Bug #13999
closedPython SDK downloading a different file from Keep
Description
To create this issue, I ran mkdir keep && arv-mount keep to mount keep in my home directory. Then, I ran the Python script below:
import numpy as np
import arvados
import arvados.collection
import os
# file details
collection_uuid = "su92l-4zz18-b8rs5x7t6gry16k"
filename = "all-info.npy"
# function to retrieve a tile file from keep
tiled_data_dir = os.path.join("/home/kfang/keep/by_id/", collection_uuid)
all_info = np.load(os.path.join(tiled_data_dir, filename))
api = arvados.api()
c = arvados.collection.CollectionReader(collection_uuid)
# open a file in Arvados
with c.open(filename, "rb") as reader:
info = reader.read()
# load a numpy array from binary
info_pysdk = np.fromstring(info, dtype=np.uint32)
# compare the two files
# the shape of all_info is (21310012,)
print(all_info.shape)
# whereas the shape of info_pysdk is (21310032,)
print(info_pysdk.shape)
# this returns false
print(np.array_equal(all_info, info_pysdk))

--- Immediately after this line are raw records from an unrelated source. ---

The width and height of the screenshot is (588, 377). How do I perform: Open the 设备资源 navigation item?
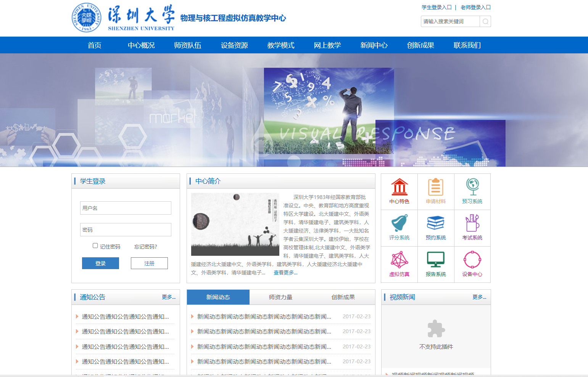[x=234, y=45]
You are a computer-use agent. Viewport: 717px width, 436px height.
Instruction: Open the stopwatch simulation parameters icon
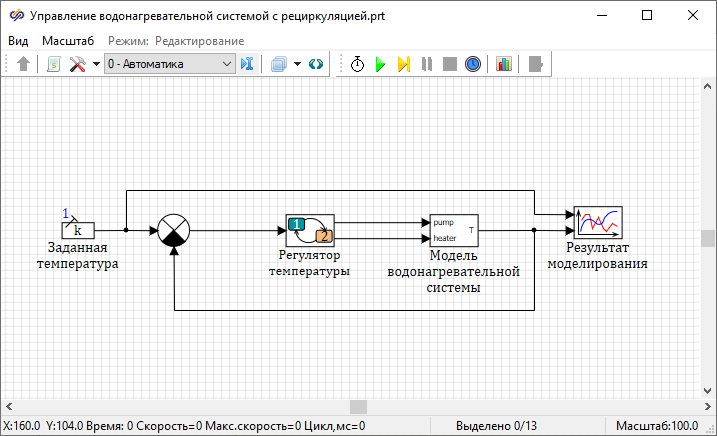coord(357,64)
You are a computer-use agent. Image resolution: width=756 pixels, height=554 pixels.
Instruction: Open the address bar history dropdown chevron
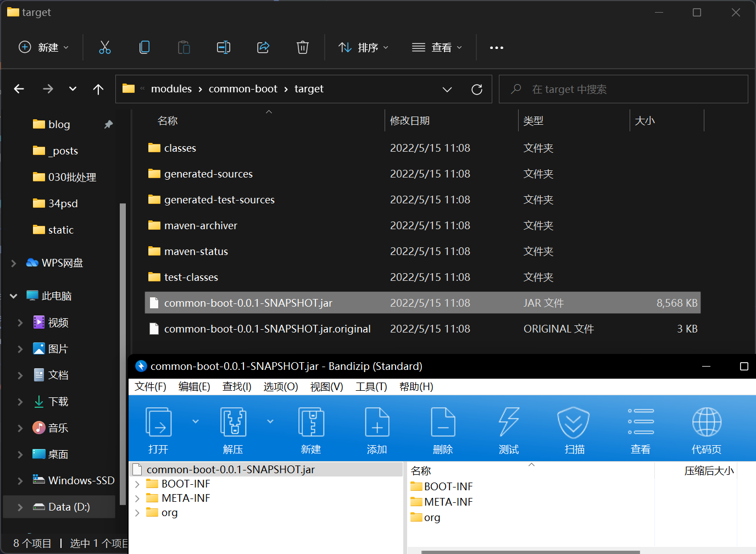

# whereas this returns true
print(np.array_equal(all_info, info_pysdk[20:]))
The script successfully reads the numpy array from keep, but np.array_equal returns False. Upon comparing array sizes I get discrepancies - 21,310,012 versus 21,310,032.

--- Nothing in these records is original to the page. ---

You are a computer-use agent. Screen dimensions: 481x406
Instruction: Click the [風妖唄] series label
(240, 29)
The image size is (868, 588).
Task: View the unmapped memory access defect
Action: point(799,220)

Just for reference, the variable that contains the keep-mounted file is all_info and the variable that stores the Arvados Python SDK downloaded array is info_pysdk.
However, once I cut out the first 20 indices of the Python SDK-loaded file (info_pysdk[20:]), np.array_equal returns True and the arrays are the same.

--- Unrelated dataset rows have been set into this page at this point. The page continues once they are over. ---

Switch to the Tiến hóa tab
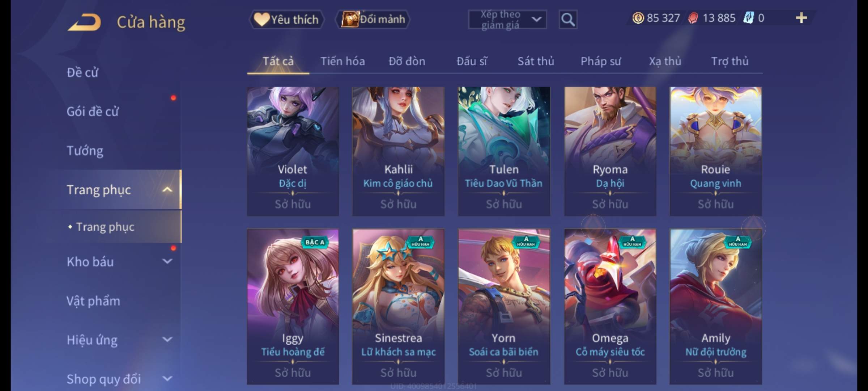The width and height of the screenshot is (868, 391). point(342,61)
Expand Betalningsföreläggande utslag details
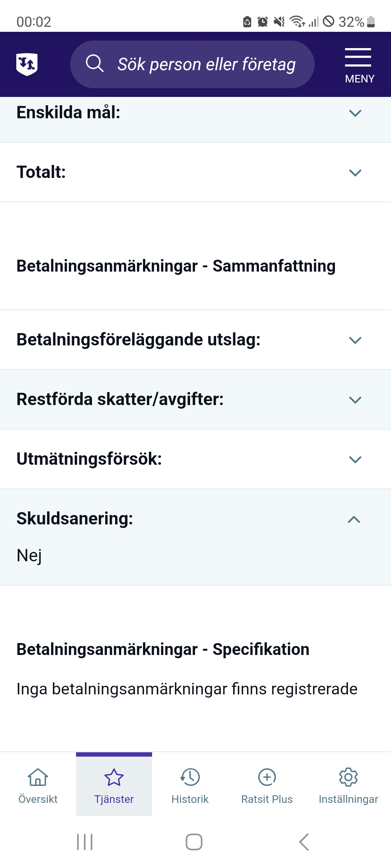The image size is (391, 868). pos(355,340)
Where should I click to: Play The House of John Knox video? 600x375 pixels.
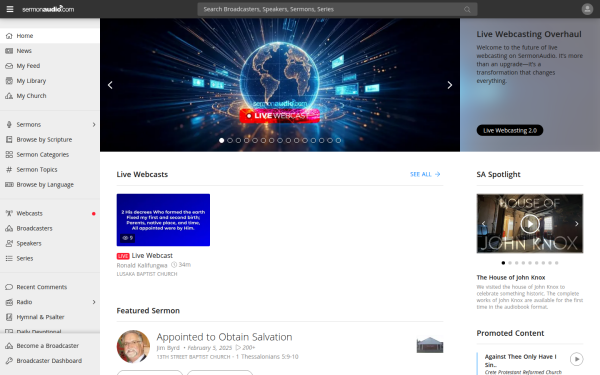530,224
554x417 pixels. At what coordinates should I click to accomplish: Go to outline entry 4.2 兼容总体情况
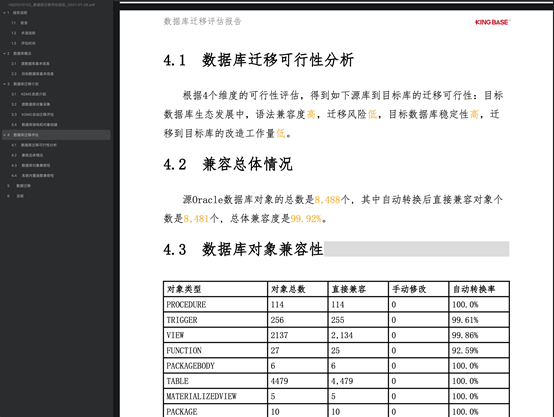pos(27,155)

Updated by Tom Morris over 7 years ago
numpy doesn't seem relevant. What is different in the byte streams before numpy starts playing with them?
Updated by Kevin Fang over 7 years ago
Hmm. Upon further inspection, this doesn't actually look like a bug in the Arvados Python SDK but rather a strange "feature" in Numpy. It looks like the np.fromstring function is adding something to the beginning of the file and an offset needs to be added to the Python SDK-downloaded binary. If the binary from the Python SDK is saved to file and then opened using np.load, the files are the exact same.
Updated by Kevin Fang over 7 years ago
I.e. doing something like:
[...]
with c.open(filename, "rb") as reader:
info = reader.read()
with open('arr.npy') as f:
f.save(info)
np.load('arr.npy')
[...]
will result in the correct array being loaded.
Updated by Joshua Randall over 7 years ago
I'm not sure if this is relevant, but in the original example you are relying on deprecated functionality of numpy's fromstring function. The documentation says that when `sep` is not specified: "fromstring falls back on the behaviour of frombuffer after encoding unicode string inputs as either utf-8 (python 3), or the default encoding (python 2)." (Deprecated since version 1.14; https://docs.scipy.org/doc/numpy/reference/generated/numpy.fromstring.html)
I suspect the problem might be to do with the encoding handling? If you change to using `frombuffer` directly on the bytestring returned from `read()` instead of going through the deprecated `fromstring` behaviour, that may solve the problem?
Updated by Kevin Fang over 7 years ago
Do you mean something like this? info = np.frombuffer(reader.read(), dtype=np.uint32). This unfortunately produces the same behavior, with the 20 extra indices at the front.
Updated by Tom Morris over 7 years ago
- Status changed from New to Rejected
One possibility that comes to mind is that it's something to do with text vs binary mode (similar to Josh's suggestion about encoding), but, in any case, it doesn't sound like it's an Arvados bug.